> [Work instructions] Reproduce every record precisely, leaving no line out.

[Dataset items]
-*-
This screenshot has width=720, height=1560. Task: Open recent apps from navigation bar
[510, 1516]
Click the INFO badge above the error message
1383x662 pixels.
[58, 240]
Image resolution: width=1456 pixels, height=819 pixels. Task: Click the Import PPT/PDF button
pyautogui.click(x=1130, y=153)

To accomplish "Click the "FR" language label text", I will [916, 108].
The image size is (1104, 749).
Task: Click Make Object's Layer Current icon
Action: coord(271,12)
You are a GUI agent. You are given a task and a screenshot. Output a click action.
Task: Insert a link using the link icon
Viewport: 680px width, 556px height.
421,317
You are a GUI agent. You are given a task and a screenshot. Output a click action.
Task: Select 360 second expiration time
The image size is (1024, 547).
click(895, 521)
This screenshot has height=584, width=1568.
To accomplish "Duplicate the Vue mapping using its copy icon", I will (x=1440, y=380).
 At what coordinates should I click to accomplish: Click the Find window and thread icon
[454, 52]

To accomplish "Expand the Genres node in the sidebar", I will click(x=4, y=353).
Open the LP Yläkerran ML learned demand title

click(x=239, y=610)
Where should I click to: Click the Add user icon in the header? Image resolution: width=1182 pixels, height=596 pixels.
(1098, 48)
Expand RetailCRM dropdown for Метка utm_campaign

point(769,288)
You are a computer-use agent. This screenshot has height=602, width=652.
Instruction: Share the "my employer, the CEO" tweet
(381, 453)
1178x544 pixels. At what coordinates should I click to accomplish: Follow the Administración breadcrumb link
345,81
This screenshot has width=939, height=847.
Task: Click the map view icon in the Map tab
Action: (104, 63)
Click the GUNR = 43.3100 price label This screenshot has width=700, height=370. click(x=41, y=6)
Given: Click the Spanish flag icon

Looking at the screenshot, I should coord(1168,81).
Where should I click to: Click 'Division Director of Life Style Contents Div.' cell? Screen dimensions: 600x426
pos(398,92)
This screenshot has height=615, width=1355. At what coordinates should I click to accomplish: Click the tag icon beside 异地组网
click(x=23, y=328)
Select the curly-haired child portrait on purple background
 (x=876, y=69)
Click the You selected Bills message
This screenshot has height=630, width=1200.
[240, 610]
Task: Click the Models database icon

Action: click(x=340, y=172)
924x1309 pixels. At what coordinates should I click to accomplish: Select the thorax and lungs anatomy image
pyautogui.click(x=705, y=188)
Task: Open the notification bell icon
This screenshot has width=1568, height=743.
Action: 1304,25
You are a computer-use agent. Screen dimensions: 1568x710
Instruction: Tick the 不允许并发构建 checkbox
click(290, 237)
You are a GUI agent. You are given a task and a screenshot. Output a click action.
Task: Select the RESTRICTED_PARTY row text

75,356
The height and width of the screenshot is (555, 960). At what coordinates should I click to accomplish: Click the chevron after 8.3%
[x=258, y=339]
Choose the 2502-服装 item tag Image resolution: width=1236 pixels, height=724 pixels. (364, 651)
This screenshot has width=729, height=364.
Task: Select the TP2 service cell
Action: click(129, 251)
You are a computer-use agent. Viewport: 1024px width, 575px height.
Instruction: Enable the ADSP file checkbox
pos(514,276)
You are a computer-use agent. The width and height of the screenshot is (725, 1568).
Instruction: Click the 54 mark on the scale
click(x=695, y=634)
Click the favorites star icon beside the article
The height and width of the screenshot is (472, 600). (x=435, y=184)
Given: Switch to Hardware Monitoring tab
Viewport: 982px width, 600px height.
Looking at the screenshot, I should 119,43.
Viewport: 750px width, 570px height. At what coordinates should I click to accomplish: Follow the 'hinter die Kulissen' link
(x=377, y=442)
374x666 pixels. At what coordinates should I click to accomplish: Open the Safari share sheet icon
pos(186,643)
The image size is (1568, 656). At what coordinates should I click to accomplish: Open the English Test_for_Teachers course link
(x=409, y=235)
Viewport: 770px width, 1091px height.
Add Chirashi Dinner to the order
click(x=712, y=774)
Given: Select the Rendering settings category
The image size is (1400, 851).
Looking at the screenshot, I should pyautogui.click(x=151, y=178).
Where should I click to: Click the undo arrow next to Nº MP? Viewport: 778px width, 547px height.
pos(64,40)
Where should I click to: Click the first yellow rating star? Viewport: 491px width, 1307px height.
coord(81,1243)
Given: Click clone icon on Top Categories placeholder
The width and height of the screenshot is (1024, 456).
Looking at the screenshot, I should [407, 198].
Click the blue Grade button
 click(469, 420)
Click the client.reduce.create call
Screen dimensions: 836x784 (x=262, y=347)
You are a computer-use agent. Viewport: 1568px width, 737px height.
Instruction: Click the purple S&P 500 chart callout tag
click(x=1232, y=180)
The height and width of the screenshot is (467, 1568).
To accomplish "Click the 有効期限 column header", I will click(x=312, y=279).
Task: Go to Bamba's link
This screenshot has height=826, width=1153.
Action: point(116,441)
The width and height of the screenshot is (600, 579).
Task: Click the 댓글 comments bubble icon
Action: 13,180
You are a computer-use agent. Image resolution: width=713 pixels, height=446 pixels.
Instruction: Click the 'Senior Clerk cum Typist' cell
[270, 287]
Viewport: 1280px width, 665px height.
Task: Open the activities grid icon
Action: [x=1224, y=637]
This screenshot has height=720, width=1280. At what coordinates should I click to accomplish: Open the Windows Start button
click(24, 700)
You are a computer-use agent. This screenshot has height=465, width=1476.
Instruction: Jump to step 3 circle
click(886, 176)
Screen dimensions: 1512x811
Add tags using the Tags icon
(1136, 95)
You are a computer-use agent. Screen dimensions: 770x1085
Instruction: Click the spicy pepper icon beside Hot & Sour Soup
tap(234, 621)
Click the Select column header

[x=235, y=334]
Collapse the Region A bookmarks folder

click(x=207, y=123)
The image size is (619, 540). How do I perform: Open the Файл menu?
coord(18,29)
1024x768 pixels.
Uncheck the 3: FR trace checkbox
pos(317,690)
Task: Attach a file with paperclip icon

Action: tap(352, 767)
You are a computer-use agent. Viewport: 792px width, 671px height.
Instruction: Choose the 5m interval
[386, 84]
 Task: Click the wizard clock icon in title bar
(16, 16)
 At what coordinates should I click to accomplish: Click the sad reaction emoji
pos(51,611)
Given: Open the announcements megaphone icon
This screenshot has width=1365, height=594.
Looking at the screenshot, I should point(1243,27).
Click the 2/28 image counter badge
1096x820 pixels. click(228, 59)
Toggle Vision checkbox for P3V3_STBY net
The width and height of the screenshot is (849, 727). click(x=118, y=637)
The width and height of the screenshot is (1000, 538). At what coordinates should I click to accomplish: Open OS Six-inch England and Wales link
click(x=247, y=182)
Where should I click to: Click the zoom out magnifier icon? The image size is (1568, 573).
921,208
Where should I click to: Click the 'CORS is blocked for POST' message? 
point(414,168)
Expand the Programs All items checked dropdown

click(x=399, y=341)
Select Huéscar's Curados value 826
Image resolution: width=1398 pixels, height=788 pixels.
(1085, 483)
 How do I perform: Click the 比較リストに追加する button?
-*-
> [Exercise output]
This screenshot has width=720, height=1560. Task: Open recent apps from navigation bar
[510, 1516]
Click the INFO badge above the error message
1383x662 pixels.
[58, 240]
Image resolution: width=1456 pixels, height=819 pixels. Task: Click the Import PPT/PDF button
pyautogui.click(x=1130, y=153)

To accomplish "Click the "FR" language label text", I will [916, 108].
The image size is (1104, 749).
Task: Click Make Object's Layer Current icon
Action: coord(271,12)
You are a GUI agent. You are given a task and a screenshot. Output a click action.
Task: Insert a link using the link icon
Viewport: 680px width, 556px height.
421,317
You are a GUI agent. You are given a task and a screenshot. Output a click action.
Task: Select 360 second expiration time
The image size is (1024, 547).
click(895, 521)
This screenshot has height=584, width=1568.
To accomplish "Duplicate the Vue mapping using its copy icon", I will (x=1440, y=380).
 At what coordinates should I click to accomplish: Click the Find window and thread icon
[454, 52]

To accomplish "Expand the Genres node in the sidebar", I will click(x=4, y=353).
Open the LP Yläkerran ML learned demand title

click(x=239, y=610)
Where should I click to: Click the Add user icon in the header? Image resolution: width=1182 pixels, height=596 pixels.
(1098, 48)
Expand RetailCRM dropdown for Метка utm_campaign

point(769,288)
You are a computer-use agent. This screenshot has height=602, width=652.
Instruction: Share the "my employer, the CEO" tweet
(381, 453)
1178x544 pixels. At what coordinates should I click to accomplish: Follow the Administración breadcrumb link
345,81
This screenshot has width=939, height=847.
Task: Click the map view icon in the Map tab
Action: (104, 63)
Click the GUNR = 43.3100 price label This screenshot has width=700, height=370. click(x=41, y=6)
Given: Click the Spanish flag icon

Looking at the screenshot, I should coord(1168,81).
Where should I click to: Click 'Division Director of Life Style Contents Div.' cell? Screen dimensions: 600x426
pos(398,92)
This screenshot has height=615, width=1355. At what coordinates should I click to accomplish: Click the tag icon beside 异地组网
click(x=23, y=328)
Select the curly-haired child portrait on purple background
 (x=876, y=69)
Click the You selected Bills message
This screenshot has height=630, width=1200.
[240, 610]
Task: Click the Models database icon

Action: click(x=340, y=172)
924x1309 pixels. At what coordinates should I click to accomplish: Select the thorax and lungs anatomy image
pyautogui.click(x=705, y=188)
Task: Open the notification bell icon
This screenshot has width=1568, height=743.
Action: 1304,25
You are a computer-use agent. Screen dimensions: 1568x710
Instruction: Tick the 不允许并发构建 checkbox
click(290, 237)
You are a GUI agent. You are given a task and a screenshot. Output a click action.
Task: Select the RESTRICTED_PARTY row text

75,356
The height and width of the screenshot is (555, 960). At what coordinates should I click to accomplish: Click the chevron after 8.3%
[x=258, y=339]
Choose the 2502-服装 item tag Image resolution: width=1236 pixels, height=724 pixels. (364, 651)
This screenshot has width=729, height=364.
Task: Select the TP2 service cell
Action: click(129, 251)
You are a computer-use agent. Viewport: 1024px width, 575px height.
Instruction: Enable the ADSP file checkbox
pos(514,276)
You are a computer-use agent. The width and height of the screenshot is (725, 1568).
Instruction: Click the 54 mark on the scale
click(x=695, y=634)
Click the favorites star icon beside the article
The height and width of the screenshot is (472, 600). (x=435, y=184)
Given: Switch to Hardware Monitoring tab
Viewport: 982px width, 600px height.
Looking at the screenshot, I should 119,43.
Viewport: 750px width, 570px height. At what coordinates should I click to accomplish: Follow the 'hinter die Kulissen' link
(x=377, y=442)
374x666 pixels. At what coordinates should I click to accomplish: Open the Safari share sheet icon
pos(186,643)
The image size is (1568, 656). At what coordinates should I click to accomplish: Open the English Test_for_Teachers course link
(x=409, y=235)
Viewport: 770px width, 1091px height.
Add Chirashi Dinner to the order
click(x=712, y=774)
Given: Select the Rendering settings category
The image size is (1400, 851).
Looking at the screenshot, I should pyautogui.click(x=151, y=178).
Where should I click to: Click the undo arrow next to Nº MP? Viewport: 778px width, 547px height.
pos(64,40)
Where should I click to: Click the first yellow rating star? Viewport: 491px width, 1307px height.
coord(81,1243)
Given: Click clone icon on Top Categories placeholder
The width and height of the screenshot is (1024, 456).
Looking at the screenshot, I should [407, 198].
Click the blue Grade button
 click(469, 420)
Click the client.reduce.create call
Screen dimensions: 836x784 (x=262, y=347)
You are a computer-use agent. Viewport: 1568px width, 737px height.
Instruction: Click the purple S&P 500 chart callout tag
click(x=1232, y=180)
The height and width of the screenshot is (467, 1568).
To accomplish "Click the 有効期限 column header", I will click(x=312, y=279).
Task: Go to Bamba's link
This screenshot has height=826, width=1153.
Action: point(116,441)
The width and height of the screenshot is (600, 579).
Task: Click the 댓글 comments bubble icon
Action: 13,180
You are a computer-use agent. Image resolution: width=713 pixels, height=446 pixels.
Instruction: Click the 'Senior Clerk cum Typist' cell
[270, 287]
Viewport: 1280px width, 665px height.
Task: Open the activities grid icon
Action: [x=1224, y=637]
This screenshot has height=720, width=1280. At what coordinates should I click to accomplish: Open the Windows Start button
click(24, 700)
You are a computer-use agent. This screenshot has height=465, width=1476.
Instruction: Jump to step 3 circle
click(886, 176)
Screen dimensions: 1512x811
Add tags using the Tags icon
(1136, 95)
You are a computer-use agent. Screen dimensions: 770x1085
Instruction: Click the spicy pepper icon beside Hot & Sour Soup
tap(234, 621)
Click the Select column header

[x=235, y=334]
Collapse the Region A bookmarks folder

click(x=207, y=123)
The image size is (619, 540). How do I perform: Open the Файл menu?
coord(18,29)
1024x768 pixels.
Uncheck the 3: FR trace checkbox
pos(317,690)
Task: Attach a file with paperclip icon

Action: tap(352, 767)
You are a computer-use agent. Viewport: 792px width, 671px height.
Instruction: Choose the 5m interval
[386, 84]
 Task: Click the wizard clock icon in title bar
(16, 16)
 At what coordinates should I click to accomplish: Click the sad reaction emoji
pos(51,611)
Given: Open the announcements megaphone icon
This screenshot has width=1365, height=594.
Looking at the screenshot, I should point(1243,27).
Click the 2/28 image counter badge
1096x820 pixels. click(228, 59)
Toggle Vision checkbox for P3V3_STBY net
The width and height of the screenshot is (849, 727). click(x=118, y=637)
The width and height of the screenshot is (1000, 538). At what coordinates should I click to accomplish: Open OS Six-inch England and Wales link
click(x=247, y=182)
Where should I click to: Click the zoom out magnifier icon? The image size is (1568, 573).
921,208
Where should I click to: Click the 'CORS is blocked for POST' message? 
point(414,168)
Expand the Programs All items checked dropdown

click(x=399, y=341)
Select Huéscar's Curados value 826
Image resolution: width=1398 pixels, height=788 pixels.
(1085, 483)
 How do I perform: Click the 比較リストに追加する button?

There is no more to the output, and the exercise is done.